◆ Screenshot grounding data

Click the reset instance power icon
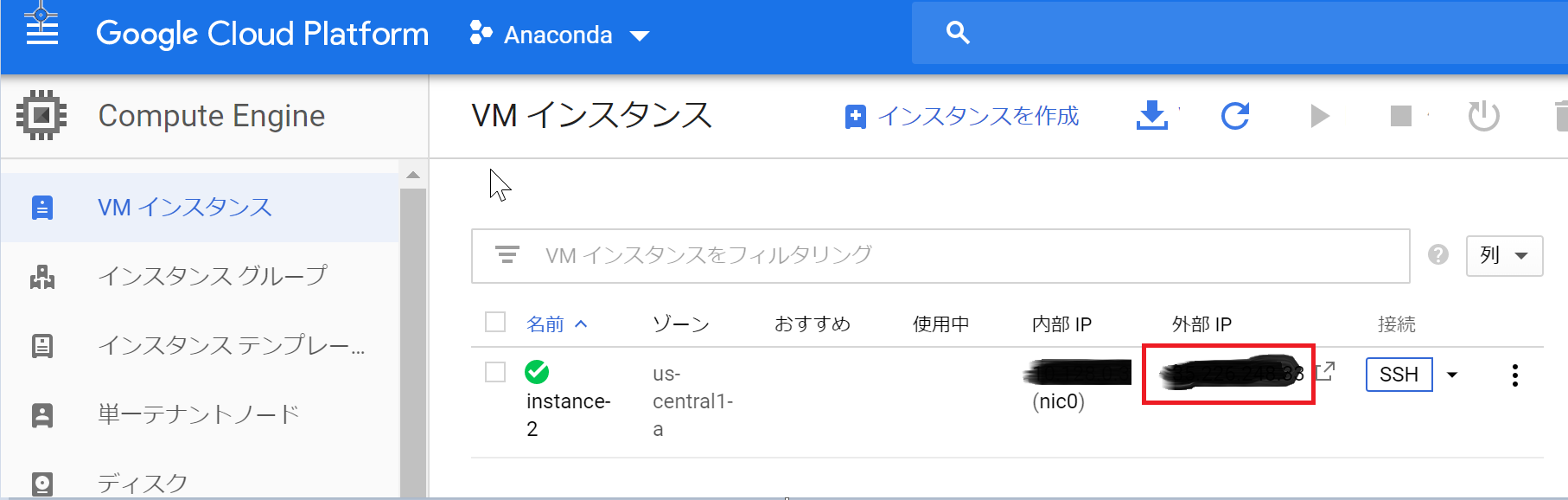The height and width of the screenshot is (500, 1568). click(1483, 115)
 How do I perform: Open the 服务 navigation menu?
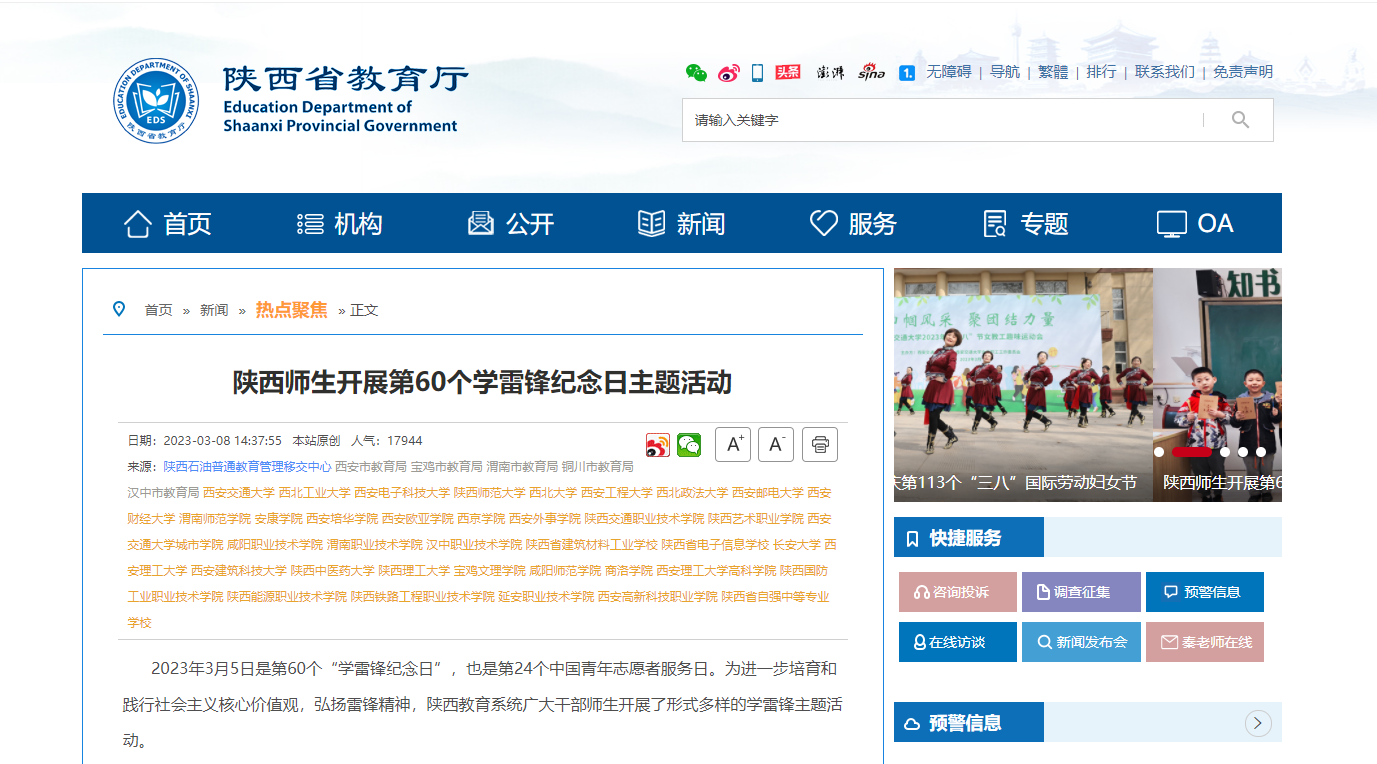[853, 223]
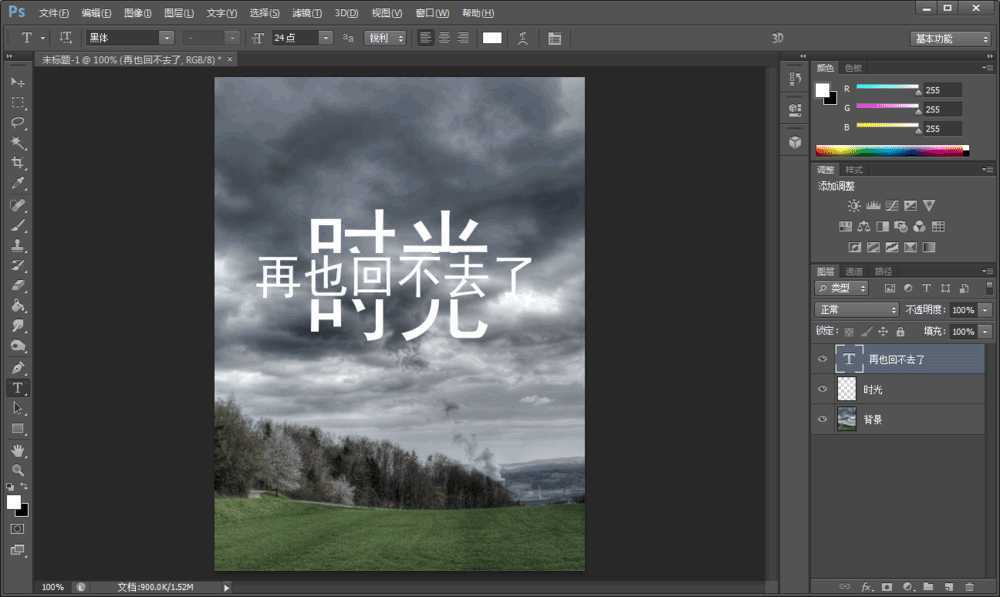Open the 滤镜 menu
This screenshot has height=597, width=1000.
point(305,13)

◆ Your assignment
Leaving pictures aside, write out each record above exactly as given.

◆ Response
Click the reset instance power icon
The height and width of the screenshot is (500, 1568). click(1483, 115)
 How do I perform: Open the 服务 navigation menu?
[853, 223]
Open the 滤镜 menu
This screenshot has height=597, width=1000.
point(305,13)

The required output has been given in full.